## Try it
Everything from the line that contains "This screenshot has" to the final line of the data, both ends included, must be set down exactly, apart from the pictures.

----------------------------------------

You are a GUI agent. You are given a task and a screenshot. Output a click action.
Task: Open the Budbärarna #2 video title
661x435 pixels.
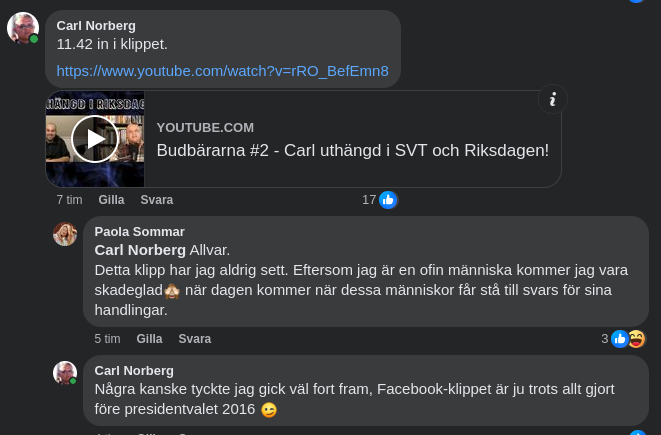pos(352,150)
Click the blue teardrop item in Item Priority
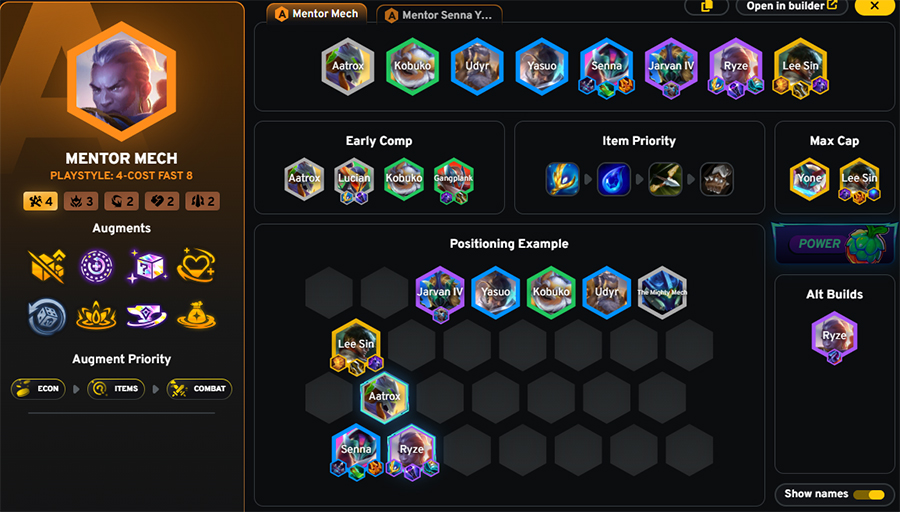Image resolution: width=900 pixels, height=512 pixels. pos(614,179)

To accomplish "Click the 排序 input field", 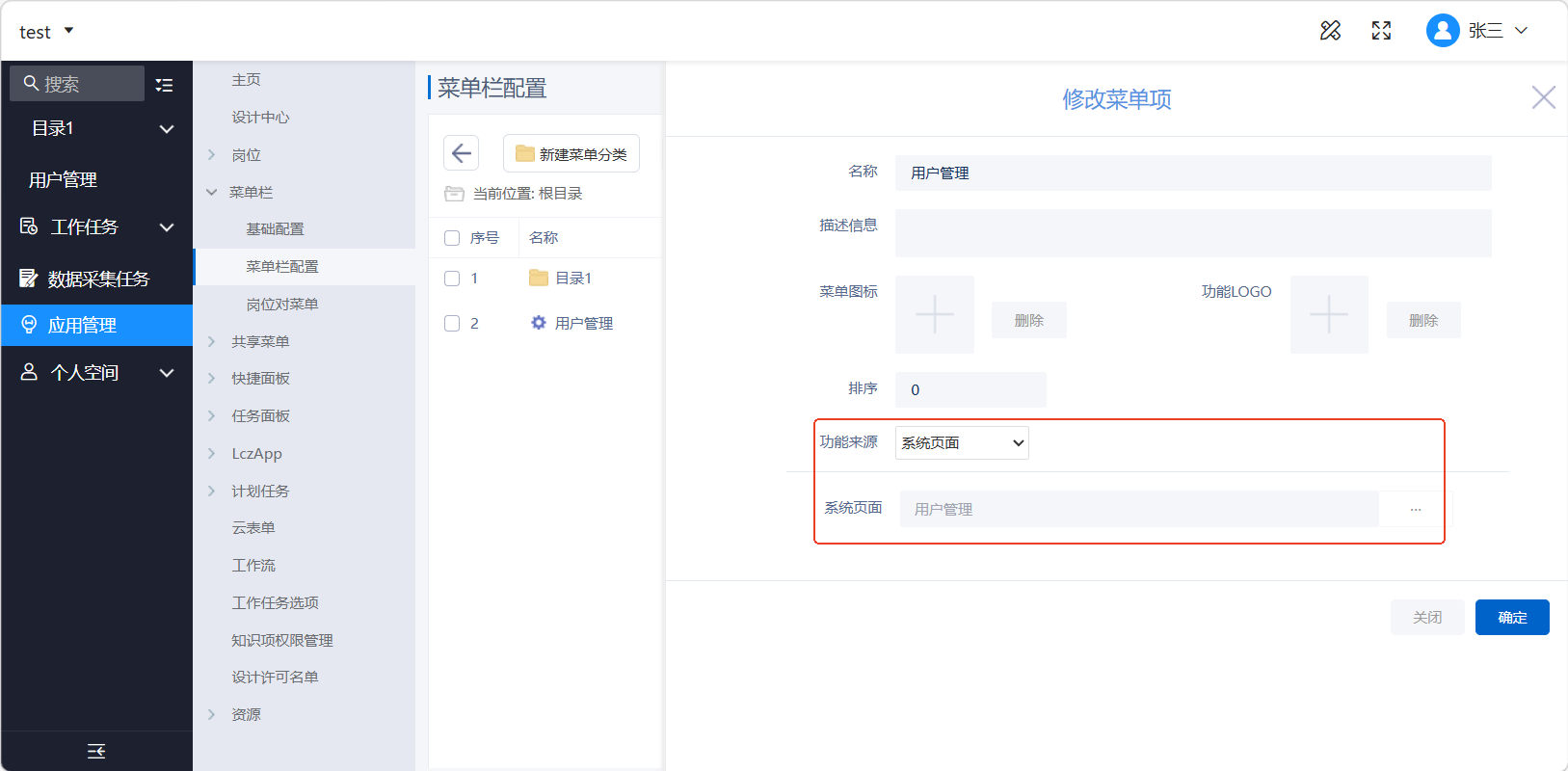I will coord(970,390).
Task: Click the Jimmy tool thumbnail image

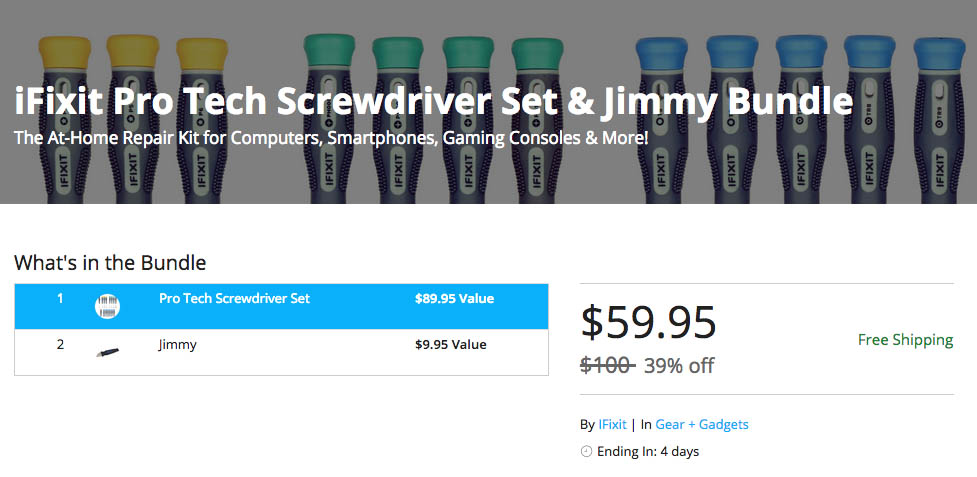Action: [108, 352]
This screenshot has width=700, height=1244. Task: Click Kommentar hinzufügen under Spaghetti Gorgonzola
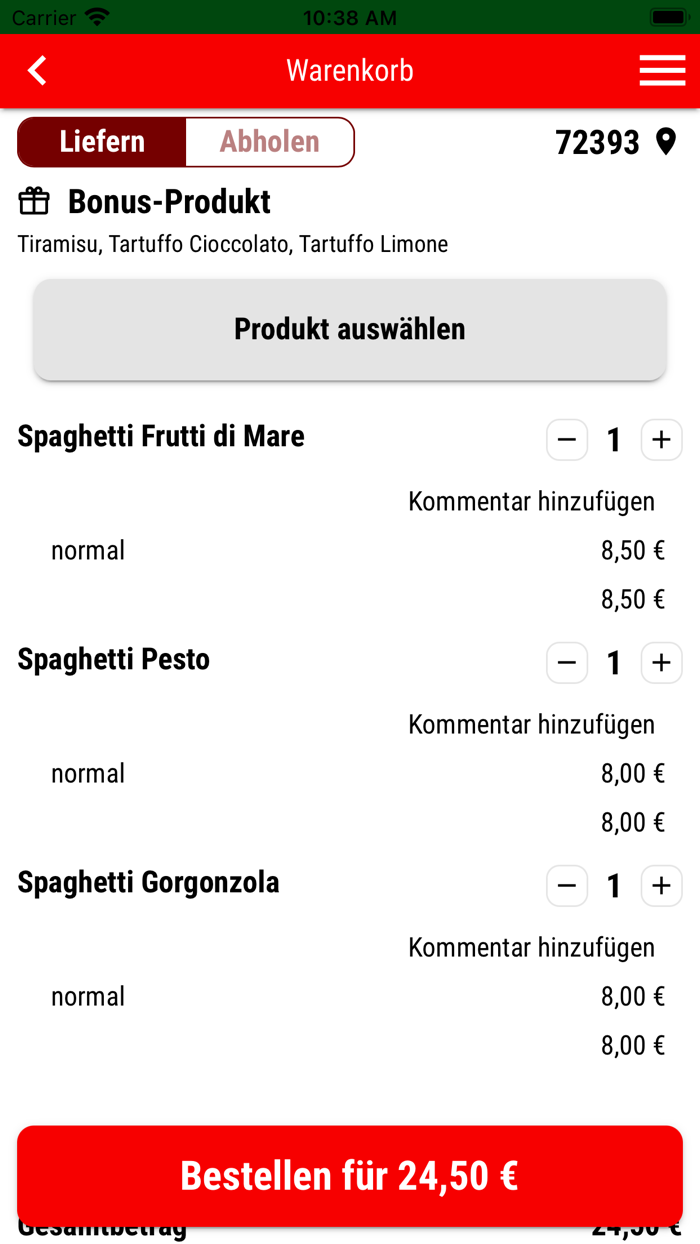click(531, 946)
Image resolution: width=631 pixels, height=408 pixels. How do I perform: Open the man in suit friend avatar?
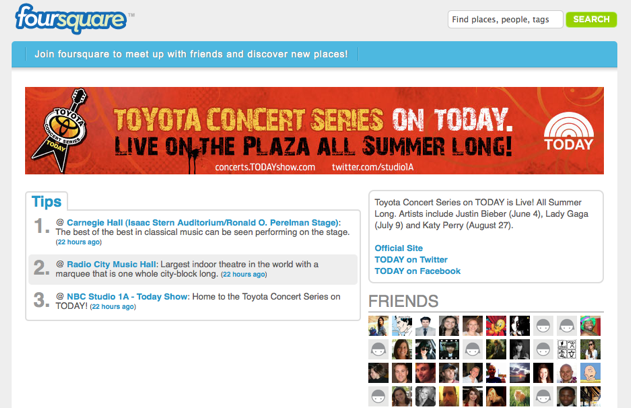[x=426, y=325]
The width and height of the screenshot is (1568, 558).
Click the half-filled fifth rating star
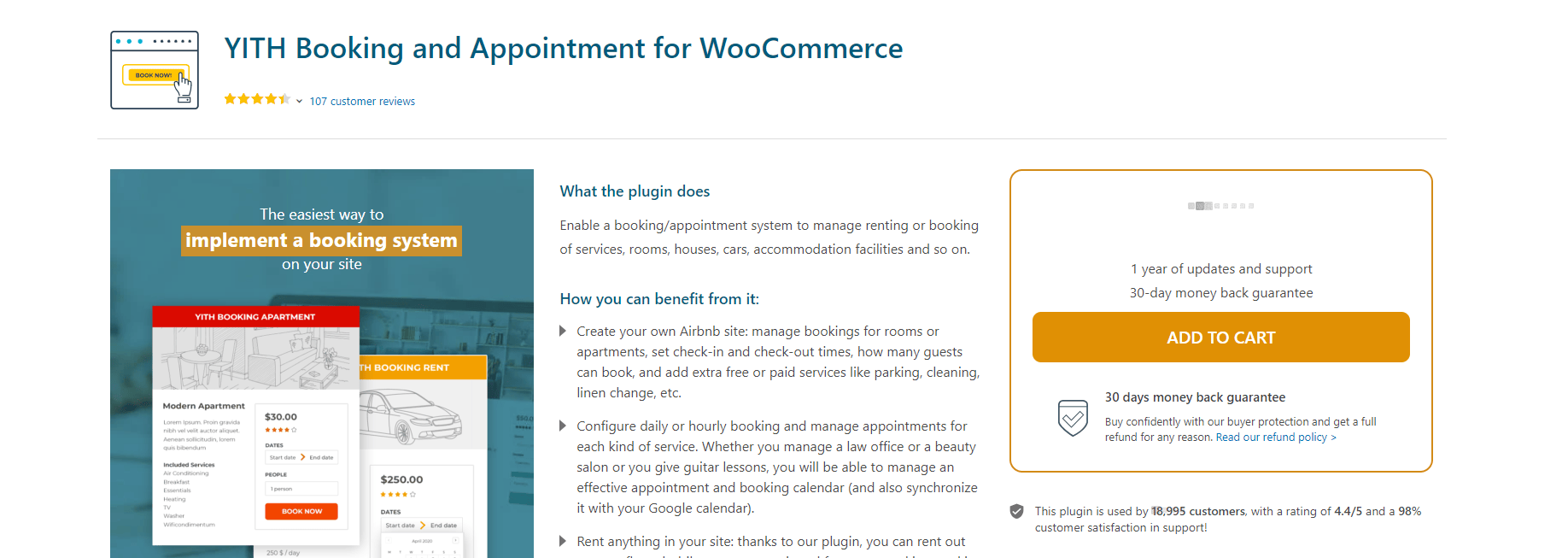282,99
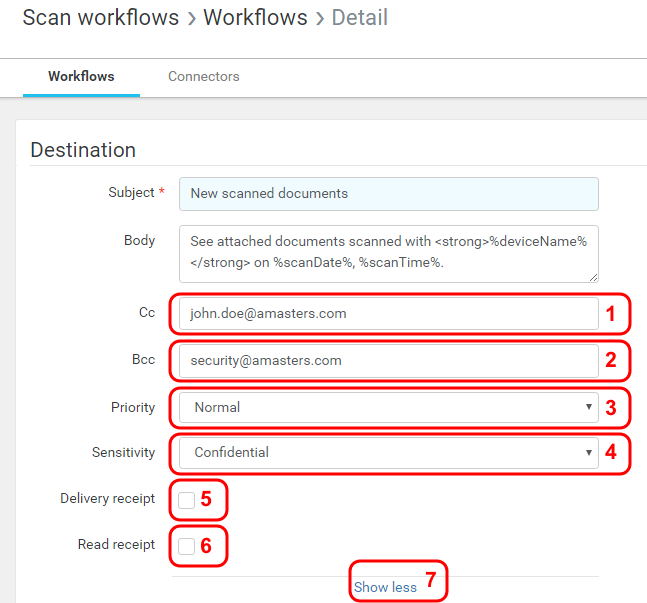Expand the Sensitivity dropdown showing Confidential

point(388,452)
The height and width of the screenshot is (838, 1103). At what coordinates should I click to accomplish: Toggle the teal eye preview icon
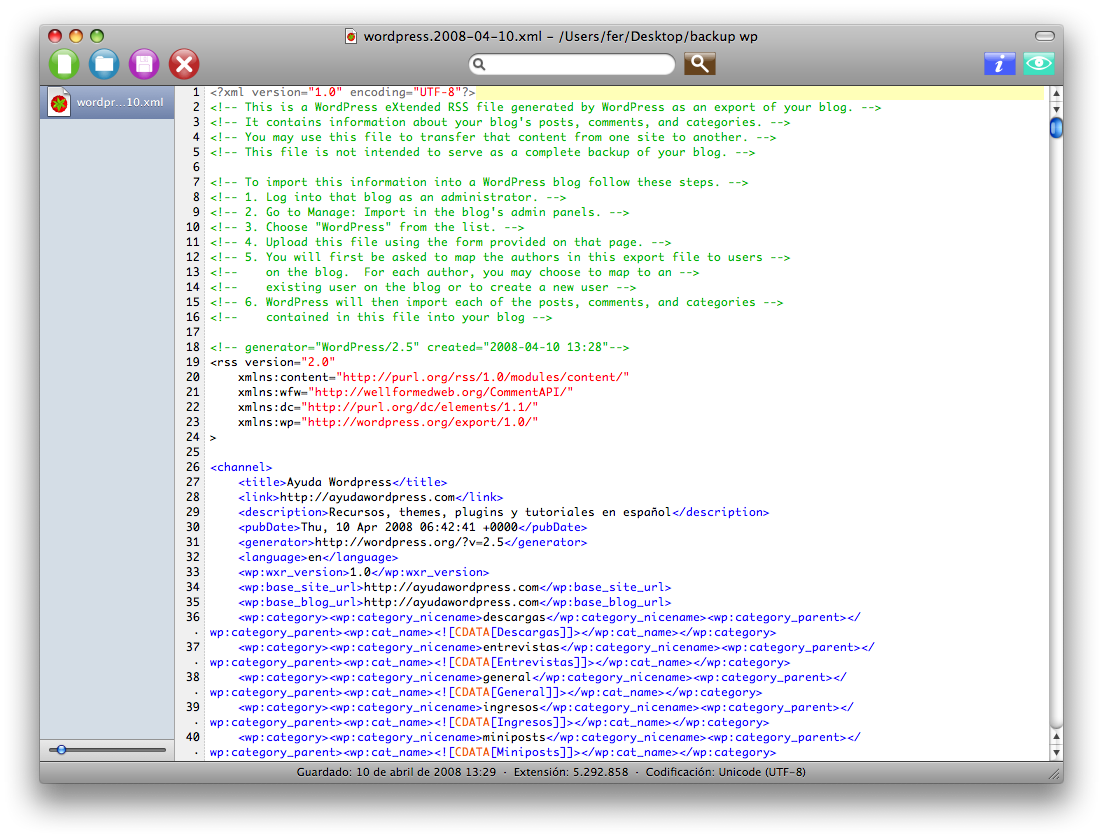coord(1039,64)
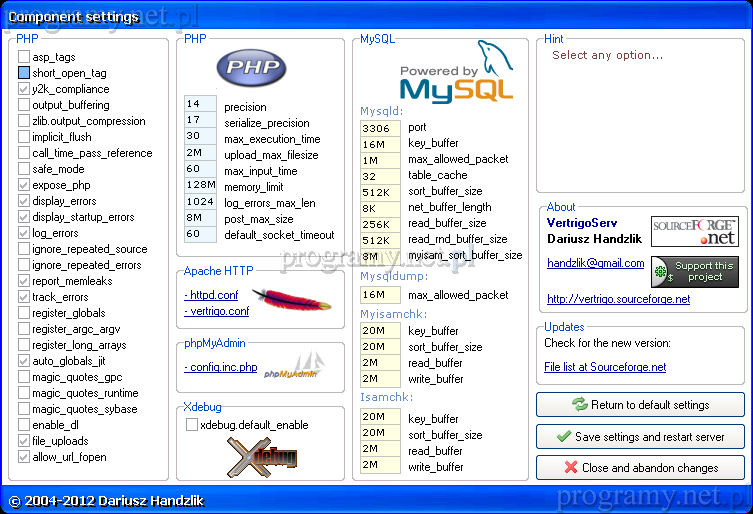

----------------------------------------

## Answer area
This screenshot has width=700, height=1244. Task: Click Kommentar hinzufügen under Spaghetti Gorgonzola
click(531, 946)
Image resolution: width=631 pixels, height=408 pixels. How do I perform: Open the man in suit friend avatar?
[x=426, y=325]
The width and height of the screenshot is (1568, 558).
Click the half-filled fifth rating star
282,99
Expand the Sensitivity dropdown showing Confidential

point(388,452)
The height and width of the screenshot is (838, 1103). At what coordinates should I click to accomplish: Toggle the teal eye preview icon
coord(1039,64)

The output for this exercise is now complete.